IMAGENET(mobile setting) (imagenet.pth.tar)
- Expected result: 1.88% test error rate with 4.48M model params. (Code coming soon)
Architecture search stage1
To carry out architecture search using
python search.py \
--name job_name \
--dataset cifar10 \
--data_dir /path/to/dataset/ \
--save_dir /path/to/results/ \
--seed 6 \
--stage search1 \
--batch_size 64 \
--init_channels 16 \
--num_cells 14 \
--epochs 80 \
--alpha_share
Note that train_ratio is the train-valid split ratio, train_ratio=1 means we use all the 50000 training images to search the architecure and use the final result as the best results.
Architecture search stage2
To carry out architecture search2, run
python search.py \
--name job_name \
--dataset cifar10 \
--data_dir /path/to/dataset/ \
--save_dir /path/to/results/ \
--seed 6 \
--stage search2 \
--batch_size 64 \
--init_channels 16 \
--num_cells 20 \
--epochs 80 \
--alpha_share
Note that train_ratio is the train-valid split ratio, train_ratio=1 means we use all the 50000 training images to search the architecure and use the final result as the best results.
Architecture evaluation (using full-sized models)
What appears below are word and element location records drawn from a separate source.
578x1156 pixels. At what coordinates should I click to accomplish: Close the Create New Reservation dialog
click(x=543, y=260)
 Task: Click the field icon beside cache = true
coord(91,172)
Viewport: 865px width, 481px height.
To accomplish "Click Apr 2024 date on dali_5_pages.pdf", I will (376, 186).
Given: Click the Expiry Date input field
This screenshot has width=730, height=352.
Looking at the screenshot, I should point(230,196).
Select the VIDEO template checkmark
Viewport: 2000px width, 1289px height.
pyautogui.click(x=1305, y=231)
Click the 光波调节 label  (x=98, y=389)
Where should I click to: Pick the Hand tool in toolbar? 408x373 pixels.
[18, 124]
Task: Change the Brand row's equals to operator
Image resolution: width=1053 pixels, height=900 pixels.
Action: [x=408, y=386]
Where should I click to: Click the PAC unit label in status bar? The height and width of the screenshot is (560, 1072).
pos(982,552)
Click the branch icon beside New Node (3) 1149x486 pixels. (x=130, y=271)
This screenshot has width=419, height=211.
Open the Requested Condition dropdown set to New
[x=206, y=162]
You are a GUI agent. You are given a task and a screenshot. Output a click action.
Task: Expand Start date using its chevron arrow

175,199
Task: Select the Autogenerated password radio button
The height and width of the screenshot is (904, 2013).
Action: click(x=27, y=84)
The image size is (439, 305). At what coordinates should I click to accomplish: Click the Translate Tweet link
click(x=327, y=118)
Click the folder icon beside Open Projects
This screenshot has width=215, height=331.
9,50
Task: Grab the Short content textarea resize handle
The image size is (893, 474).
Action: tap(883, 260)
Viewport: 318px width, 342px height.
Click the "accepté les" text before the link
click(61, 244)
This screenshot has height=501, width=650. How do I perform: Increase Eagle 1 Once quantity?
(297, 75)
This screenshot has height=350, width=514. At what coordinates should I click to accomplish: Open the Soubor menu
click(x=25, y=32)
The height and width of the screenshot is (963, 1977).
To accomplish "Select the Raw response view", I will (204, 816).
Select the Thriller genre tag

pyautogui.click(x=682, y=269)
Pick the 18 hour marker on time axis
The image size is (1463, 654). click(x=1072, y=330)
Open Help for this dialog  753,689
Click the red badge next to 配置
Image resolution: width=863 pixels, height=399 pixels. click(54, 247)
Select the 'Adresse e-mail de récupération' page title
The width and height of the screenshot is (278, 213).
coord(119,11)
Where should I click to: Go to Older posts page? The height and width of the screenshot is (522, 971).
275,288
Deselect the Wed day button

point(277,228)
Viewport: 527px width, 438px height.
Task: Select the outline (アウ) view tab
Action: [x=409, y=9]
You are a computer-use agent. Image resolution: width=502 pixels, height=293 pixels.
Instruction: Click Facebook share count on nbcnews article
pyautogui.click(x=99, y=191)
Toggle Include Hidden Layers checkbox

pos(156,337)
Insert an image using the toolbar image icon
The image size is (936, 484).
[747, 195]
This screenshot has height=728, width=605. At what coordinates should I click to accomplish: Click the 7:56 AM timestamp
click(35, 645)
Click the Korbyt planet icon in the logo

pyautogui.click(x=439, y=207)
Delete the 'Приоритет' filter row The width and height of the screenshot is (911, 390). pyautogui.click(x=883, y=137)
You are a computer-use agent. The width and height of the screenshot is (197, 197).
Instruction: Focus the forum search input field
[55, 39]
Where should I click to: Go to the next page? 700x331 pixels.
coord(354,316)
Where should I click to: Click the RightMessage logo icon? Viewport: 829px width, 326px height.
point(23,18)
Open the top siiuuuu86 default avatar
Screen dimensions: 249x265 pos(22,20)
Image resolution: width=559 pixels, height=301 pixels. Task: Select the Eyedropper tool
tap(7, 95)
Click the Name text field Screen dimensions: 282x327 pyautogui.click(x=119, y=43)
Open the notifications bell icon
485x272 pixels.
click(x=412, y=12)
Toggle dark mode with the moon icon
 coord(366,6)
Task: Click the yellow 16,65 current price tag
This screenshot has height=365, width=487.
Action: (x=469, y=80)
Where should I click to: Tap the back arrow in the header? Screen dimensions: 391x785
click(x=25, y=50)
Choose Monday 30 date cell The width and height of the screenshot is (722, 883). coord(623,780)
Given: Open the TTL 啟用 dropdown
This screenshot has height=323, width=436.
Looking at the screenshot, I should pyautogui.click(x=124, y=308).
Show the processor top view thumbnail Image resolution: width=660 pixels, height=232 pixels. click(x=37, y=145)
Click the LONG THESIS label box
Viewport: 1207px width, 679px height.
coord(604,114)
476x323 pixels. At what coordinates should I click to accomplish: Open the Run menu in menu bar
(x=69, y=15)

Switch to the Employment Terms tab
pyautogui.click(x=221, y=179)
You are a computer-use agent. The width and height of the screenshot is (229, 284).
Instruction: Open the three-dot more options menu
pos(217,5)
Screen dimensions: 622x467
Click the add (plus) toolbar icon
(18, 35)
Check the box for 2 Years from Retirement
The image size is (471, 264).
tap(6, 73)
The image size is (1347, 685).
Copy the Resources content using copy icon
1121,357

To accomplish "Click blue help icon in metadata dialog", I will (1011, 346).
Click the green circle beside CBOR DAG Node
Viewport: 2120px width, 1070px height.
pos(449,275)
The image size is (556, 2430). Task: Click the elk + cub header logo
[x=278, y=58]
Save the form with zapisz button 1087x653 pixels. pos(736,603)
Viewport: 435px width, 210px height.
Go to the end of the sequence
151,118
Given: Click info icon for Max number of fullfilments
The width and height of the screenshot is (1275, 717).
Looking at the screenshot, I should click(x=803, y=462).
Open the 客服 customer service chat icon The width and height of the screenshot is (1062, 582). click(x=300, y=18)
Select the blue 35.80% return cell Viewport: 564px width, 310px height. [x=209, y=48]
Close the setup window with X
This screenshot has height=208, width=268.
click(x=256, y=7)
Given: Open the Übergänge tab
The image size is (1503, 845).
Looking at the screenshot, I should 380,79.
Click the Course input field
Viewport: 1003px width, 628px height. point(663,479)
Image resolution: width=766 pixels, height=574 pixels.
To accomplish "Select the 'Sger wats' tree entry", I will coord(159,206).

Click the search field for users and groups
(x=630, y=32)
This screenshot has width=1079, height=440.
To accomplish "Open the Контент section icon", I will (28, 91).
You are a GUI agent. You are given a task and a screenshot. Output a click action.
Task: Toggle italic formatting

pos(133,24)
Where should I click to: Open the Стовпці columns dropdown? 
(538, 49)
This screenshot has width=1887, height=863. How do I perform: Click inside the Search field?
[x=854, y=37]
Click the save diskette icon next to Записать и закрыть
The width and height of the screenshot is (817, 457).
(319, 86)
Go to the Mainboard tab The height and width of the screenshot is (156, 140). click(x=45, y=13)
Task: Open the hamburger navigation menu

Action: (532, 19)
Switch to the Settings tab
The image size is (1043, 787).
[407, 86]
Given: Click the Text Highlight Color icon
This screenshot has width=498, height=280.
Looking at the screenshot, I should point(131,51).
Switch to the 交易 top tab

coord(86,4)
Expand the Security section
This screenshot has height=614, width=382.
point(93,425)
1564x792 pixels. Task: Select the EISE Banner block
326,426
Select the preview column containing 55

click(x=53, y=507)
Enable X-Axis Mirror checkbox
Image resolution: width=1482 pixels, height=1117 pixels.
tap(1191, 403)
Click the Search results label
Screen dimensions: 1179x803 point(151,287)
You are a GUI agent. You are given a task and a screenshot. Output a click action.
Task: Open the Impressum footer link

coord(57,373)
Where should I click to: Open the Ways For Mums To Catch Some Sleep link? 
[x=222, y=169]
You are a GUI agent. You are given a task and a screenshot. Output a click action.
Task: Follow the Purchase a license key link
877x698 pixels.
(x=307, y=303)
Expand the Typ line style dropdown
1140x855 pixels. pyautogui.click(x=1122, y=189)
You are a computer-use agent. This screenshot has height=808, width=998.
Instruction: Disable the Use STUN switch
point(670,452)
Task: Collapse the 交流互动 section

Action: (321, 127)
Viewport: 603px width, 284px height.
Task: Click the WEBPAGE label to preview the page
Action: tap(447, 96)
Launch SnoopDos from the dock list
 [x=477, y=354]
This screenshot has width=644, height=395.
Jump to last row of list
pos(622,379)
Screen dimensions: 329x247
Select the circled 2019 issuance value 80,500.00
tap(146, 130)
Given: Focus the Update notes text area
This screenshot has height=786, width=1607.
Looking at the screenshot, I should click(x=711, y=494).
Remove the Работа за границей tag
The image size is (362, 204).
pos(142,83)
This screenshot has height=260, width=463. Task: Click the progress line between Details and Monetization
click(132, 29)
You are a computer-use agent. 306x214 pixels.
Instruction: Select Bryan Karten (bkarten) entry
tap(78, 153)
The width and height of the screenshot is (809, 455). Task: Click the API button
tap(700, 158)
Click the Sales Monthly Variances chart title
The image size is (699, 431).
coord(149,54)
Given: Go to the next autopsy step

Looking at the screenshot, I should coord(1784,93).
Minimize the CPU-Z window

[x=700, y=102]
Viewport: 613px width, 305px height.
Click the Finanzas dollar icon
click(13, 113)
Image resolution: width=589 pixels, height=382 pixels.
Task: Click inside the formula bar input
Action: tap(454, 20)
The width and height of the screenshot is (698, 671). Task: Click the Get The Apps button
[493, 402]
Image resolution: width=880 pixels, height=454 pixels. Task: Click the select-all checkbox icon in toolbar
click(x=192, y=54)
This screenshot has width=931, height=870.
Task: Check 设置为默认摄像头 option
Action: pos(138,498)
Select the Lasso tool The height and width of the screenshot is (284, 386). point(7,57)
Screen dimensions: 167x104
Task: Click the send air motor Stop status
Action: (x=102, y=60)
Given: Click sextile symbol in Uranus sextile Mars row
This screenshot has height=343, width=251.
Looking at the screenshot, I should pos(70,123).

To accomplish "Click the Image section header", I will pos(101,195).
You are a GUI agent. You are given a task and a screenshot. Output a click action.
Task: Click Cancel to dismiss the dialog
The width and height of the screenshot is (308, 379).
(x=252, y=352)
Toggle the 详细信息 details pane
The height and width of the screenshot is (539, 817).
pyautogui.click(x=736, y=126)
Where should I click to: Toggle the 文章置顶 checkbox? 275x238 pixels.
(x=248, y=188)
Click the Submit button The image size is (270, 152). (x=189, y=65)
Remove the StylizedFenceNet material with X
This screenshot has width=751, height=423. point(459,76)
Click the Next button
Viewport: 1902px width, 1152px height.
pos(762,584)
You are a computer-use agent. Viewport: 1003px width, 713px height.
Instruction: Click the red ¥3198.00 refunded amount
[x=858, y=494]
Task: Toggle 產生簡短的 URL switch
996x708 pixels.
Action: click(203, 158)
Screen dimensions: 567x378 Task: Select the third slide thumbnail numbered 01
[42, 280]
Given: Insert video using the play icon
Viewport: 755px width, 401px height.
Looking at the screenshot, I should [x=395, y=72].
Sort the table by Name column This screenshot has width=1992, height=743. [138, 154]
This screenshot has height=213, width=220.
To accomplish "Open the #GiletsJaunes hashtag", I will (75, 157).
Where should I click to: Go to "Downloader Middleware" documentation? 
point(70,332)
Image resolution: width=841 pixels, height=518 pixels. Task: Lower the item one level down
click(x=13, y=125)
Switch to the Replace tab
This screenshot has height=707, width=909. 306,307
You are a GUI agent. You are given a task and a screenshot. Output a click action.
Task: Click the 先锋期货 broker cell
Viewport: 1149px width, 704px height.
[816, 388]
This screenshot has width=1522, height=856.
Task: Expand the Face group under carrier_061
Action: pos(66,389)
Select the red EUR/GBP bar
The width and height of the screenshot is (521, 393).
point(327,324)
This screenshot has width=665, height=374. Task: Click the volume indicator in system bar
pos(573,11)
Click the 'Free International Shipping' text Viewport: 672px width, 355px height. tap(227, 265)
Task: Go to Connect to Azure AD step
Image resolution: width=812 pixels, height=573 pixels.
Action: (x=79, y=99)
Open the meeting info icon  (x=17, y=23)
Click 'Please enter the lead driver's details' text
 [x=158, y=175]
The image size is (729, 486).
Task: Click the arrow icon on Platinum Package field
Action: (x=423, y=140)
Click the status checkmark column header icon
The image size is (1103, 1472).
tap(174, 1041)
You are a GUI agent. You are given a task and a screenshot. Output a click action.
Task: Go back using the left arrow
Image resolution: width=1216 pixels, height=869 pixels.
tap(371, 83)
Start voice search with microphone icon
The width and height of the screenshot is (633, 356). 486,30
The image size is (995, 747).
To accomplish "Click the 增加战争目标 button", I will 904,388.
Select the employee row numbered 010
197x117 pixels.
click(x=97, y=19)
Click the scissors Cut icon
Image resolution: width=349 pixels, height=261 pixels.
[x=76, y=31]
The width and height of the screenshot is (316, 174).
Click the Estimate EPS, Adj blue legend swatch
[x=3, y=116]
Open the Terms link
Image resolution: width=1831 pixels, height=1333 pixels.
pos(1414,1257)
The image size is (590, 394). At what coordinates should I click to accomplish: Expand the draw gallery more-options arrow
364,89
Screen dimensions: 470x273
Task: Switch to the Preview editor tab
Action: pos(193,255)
To evaluate our best cells by training from scratch, run
python augment.py \
--name job_name \
--dataset cifar10 \
--data_dir /path/to/dataset/ \
--save_dir /path/to/results/ \
--seed 6 \
--stage augment \
--batch_size 96 \
--init_channels 36 \
--num_cells 20 \
--grad_clip 5 \
--aux_weight 0.4 \
--epochs 600 \
--alpha_share
Note that aux_weight=0.4 means add an auxiliary head at the 2/3 position of the network, and add aux_weight * auxiliary_loss to the final loss.
Feature clustering
To visualizatize feature clustering, run
python feature.py \
--name job_name \
--dataset cifar10 \
--data_dir /path/to/dataset/ \
--save_dir /path/to/results/ \
--seed 1 \
--stage search1 \
--batch_size 64
Note that feature.py will load the saved model of search stage1.
Run all
To run all the above directly, run
python run_all.py
Note that you should modify the parameters in file run_all.py before running.